Los problemas en los reclusorios del país, como los enfrentamientos entre bandas rivales, las rifas de celdas de superlujo, el incremento de las extorsiones telefónicas, los secuestros operados desde diferentes penales y el tráfico sexual continuarán, de no concretarse una reforma integral del sistema penitenciario, cuyos mayores problemas son la corrupción y el hacinamiento, aseguró Pedro Arellano Aguilar, director de la Pastoral Penitenciaria de la Conferencia del Episcopado Mexicano (CEM).

En entrevista en la que expuso algunos de los principales asuntos analizados la semana pasada en el 33 Encuentro Nacional de Pastoral Penitenciaria, Arellano Aguilar indicó que actualmente los penales no sólo son tierra de nadie, sino que son instancias reproductoras del delito, son fábricas de delincuentes. La cárcel es el lugar de más contaminación criminal; quienes entran medio malos salen supermalos, no existe la readaptación, ahí no hay ley ni esperanza.

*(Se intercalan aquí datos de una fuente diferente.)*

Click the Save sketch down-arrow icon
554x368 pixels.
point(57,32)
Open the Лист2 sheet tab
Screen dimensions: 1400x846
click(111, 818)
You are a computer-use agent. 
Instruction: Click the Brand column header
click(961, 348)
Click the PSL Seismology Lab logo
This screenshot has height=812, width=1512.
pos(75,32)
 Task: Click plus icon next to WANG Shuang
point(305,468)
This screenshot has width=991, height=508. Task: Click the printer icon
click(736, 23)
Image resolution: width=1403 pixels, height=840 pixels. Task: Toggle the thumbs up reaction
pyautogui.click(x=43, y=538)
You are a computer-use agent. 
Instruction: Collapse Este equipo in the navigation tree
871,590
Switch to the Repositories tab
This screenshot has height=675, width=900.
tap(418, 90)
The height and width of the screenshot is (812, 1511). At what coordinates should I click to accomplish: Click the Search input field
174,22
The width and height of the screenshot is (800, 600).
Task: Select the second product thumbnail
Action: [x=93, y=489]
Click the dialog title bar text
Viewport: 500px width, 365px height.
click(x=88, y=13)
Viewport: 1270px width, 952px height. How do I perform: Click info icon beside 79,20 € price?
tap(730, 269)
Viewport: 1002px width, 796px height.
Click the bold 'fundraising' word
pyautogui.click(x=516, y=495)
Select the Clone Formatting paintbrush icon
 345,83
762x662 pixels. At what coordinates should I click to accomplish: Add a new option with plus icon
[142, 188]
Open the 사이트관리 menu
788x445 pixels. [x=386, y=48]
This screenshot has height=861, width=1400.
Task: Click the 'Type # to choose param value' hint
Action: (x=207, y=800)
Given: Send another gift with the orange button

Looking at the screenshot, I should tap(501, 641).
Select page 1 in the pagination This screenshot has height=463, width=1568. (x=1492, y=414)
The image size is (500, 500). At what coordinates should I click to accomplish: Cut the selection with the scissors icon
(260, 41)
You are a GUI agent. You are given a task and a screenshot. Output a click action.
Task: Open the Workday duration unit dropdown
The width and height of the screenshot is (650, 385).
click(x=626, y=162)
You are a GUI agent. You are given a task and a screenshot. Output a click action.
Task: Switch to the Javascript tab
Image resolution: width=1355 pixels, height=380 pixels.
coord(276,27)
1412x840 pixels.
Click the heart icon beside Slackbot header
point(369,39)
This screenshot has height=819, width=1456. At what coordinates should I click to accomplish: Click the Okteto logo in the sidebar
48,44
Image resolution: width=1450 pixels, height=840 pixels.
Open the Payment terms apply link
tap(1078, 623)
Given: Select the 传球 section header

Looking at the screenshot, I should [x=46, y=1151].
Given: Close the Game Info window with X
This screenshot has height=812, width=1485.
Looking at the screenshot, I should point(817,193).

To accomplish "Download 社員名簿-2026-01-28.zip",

Tras lamentar el sangriento enfrentamiento entre bandas rivales registrado en el Cereso de Ciudad Juárez y la rifa de celdas VIP en una cárcel de Sonora, Arellano Aguilar insistió en que cuando las infracciones son menores debe optarse por las penas alternativas, tales como el trabajo comunitario y los brazaletes electrónicos y añadió que también debe realizarse una reforma al sistema de procuración de justicia, pues coaccciona testigos e inventa pruebas y culpables.

También expuso que la sociedad mexicana ante el avance del narcotráfico y la idea que plantea a muchos jóvenes de que es una forma fácil de ganar dinero, poder y mujeres, debe replantearse los valores.

Arellano Aguilar manifestó que la Iglesia católica, la cual tiene presencia a través de sus casi 4 mil agentes de pastoral penitenciaria en 98 por ciento de los penales del país, tiene una enorme preocupación por los acontecimientos recientemente ocurridos en centros de readaptación social de Tamaulipas, Zacatecas, Durango, Chihuahua y Nuevo León, en donde las bandas criminales gobiernan de manera fáctica, asesinando, organizando fugas y motines, y operando secuestros internos y externos, extorsiones y violaciones a los derechos humanos.

Recordó el caso de los presos de una cárcel en Sonora que organizaron la rifa de una celda VIP dotada de televisión satelital, cocina, refrigerador y baño privado, entre otras comodidades.

Cuando el crimen organizado tiene el control de una cárcel, no es extraño que en el interior se encuentren armas, uniformes para uso exclusivo del Ejército o de la policía, todo tipo de drogas, y se tengan privilegios no sólo como departamentos o instalaciones de lujo, sino sexoservicio al interior del penal.

Sobre esto último señaló que en algunos penales, incluso a través de catálogos, manejo de horarios y para gustos heterosexuales y homosexuales se ofrece sexoservicio a los internos, las y los meten como visitas. Arellano aseguró que la situación en los reclusorios ha empeorado ostensiblemente en los pasados 10 años.